Photo Printer Makers Jostle for Position

ByMark Hachman
February 17, 2004, 12:23 PM

L A S   V E G A S, Feb. 18 -- Now that digital cameras have moved into the mainstream and the majority of users are printing their photos at home, a host of industry players are maneuvering to control a piece of the printer market.

Rochester, N.Y., firm Eastman Kodak, for example, has said it will re-enter the ink jet market.

Camera makers such as Canon, Fuji, and Olympus are vying to develop higher and higher resolution cameras, and camera-equipped cell phones are becoming increasingly available. The result? A greater number of digital images, the prize in the struggle among printer manufacturers.

Last Thursday, representatives from four leading printer and film manufacturers joined former CNN anchor Stuart Varney at the Photo Marketing Association show here to argue about whether retail processing services could recapture the market share they enjoyed in the period up to the early 1990s, when film cameras dominated.

At-Home vs. In-Store Printing

About 80 percent of digital images are printed at home, according to studies by market research firm International Data Corp. and Hewlett-Packard. At least in the United States and China, digital film is cutting into traditional analog film sales at the rate of about 10 to 12 percent per year, Daniel Carp, chairman and CEO of Kodak, told the audience.

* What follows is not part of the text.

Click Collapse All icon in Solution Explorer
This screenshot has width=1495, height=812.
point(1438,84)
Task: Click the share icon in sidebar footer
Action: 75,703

At-home printing offers three advantages: concern, choice, and convenience, according to Vyomesh Joshi, the executive vice president responsible for the printer business of HP, the leading vendor in the field. Users can eliminate red-eye and otherwise modify digital images, print out what they choose, and do so immediately without driving to a store.

Retail printing, on the other hand, offers consumers the advantages of bulk processing. In Japan, which the panelists agreed was about a year to 18 months ahead of the United States in adoption of digital cameras, retail printing is undergoing a resurgence, according to Shigetaka Komori, president and chief executive of Fuji Photo Film in Tokyo.